[Collection entries]
=-=-=

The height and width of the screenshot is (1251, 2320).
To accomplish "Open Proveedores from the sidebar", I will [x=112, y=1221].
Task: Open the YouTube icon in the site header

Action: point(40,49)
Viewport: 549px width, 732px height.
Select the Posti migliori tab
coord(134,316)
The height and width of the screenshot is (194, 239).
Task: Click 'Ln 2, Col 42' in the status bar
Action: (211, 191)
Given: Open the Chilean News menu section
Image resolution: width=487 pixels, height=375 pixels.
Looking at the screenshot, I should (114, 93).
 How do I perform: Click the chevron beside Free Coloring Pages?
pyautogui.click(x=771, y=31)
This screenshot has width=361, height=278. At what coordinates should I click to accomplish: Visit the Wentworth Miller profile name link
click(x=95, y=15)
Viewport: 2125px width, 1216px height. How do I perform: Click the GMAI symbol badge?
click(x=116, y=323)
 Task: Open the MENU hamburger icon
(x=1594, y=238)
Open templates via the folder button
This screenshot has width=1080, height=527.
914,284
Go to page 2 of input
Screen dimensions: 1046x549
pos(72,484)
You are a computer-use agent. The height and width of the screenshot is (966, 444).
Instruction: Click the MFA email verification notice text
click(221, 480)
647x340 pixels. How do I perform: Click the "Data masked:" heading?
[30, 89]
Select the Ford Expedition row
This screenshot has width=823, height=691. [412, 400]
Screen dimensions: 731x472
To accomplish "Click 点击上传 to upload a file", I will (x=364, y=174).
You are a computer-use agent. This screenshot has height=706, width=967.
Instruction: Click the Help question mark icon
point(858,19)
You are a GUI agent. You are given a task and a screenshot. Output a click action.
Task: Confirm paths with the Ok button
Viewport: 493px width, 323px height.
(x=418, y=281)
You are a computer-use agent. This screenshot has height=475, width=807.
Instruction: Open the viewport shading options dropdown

=-=-=

Lay out each of these lines as a string in a JSON list, one string per line and skipping blank lines.

**ANSWER TO THIS PROBLEM:**
[
  "The height and width of the screenshot is (1251, 2320).",
  "To accomplish \"Open Proveedores from the sidebar\", I will [x=112, y=1221].",
  "Task: Open the YouTube icon in the site header",
  "Action: point(40,49)",
  "Viewport: 549px width, 732px height.",
  "Select the Posti migliori tab",
  "coord(134,316)",
  "The height and width of the screenshot is (194, 239).",
  "Task: Click 'Ln 2, Col 42' in the status bar",
  "Action: (211, 191)",
  "Given: Open the Chilean News menu section",
  "Image resolution: width=487 pixels, height=375 pixels.",
  "Looking at the screenshot, I should (114, 93).",
  " How do I perform: Click the chevron beside Free Coloring Pages?",
  "pyautogui.click(x=771, y=31)",
  "This screenshot has width=361, height=278. At what coordinates should I click to accomplish: Visit the Wentworth Miller profile name link",
  "click(x=95, y=15)",
  "Viewport: 2125px width, 1216px height. How do I perform: Click the GMAI symbol badge?",
  "click(x=116, y=323)",
  " Task: Open the MENU hamburger icon",
  "(x=1594, y=238)",
  "Open templates via the folder button",
  "This screenshot has width=1080, height=527.",
  "914,284",
  "Go to page 2 of input",
  "Screen dimensions: 1046x549",
  "pos(72,484)",
  "You are a computer-use agent. The height and width of the screenshot is (966, 444).",
  "Instruction: Click the MFA email verification notice text",
  "click(221, 480)",
  "647x340 pixels. How do I perform: Click the \"Data masked:\" heading?",
  "[30, 89]",
  "Select the Ford Expedition row",
  "This screenshot has width=823, height=691. [412, 400]",
  "Screen dimensions: 731x472",
  "To accomplish \"Click 点击上传 to upload a file\", I will (x=364, y=174).",
  "You are a computer-use agent. This screenshot has height=706, width=967.",
  "Instruction: Click the Help question mark icon",
  "point(858,19)",
  "You are a GUI agent. You are given a task and a screenshot. Output a click action.",
  "Task: Confirm paths with the Ok button",
  "Viewport: 493px width, 323px height.",
  "(x=418, y=281)",
  "You are a computer-use agent. This screenshot has height=475, width=807.",
  "Instruction: Open the viewport shading options dropdown"
]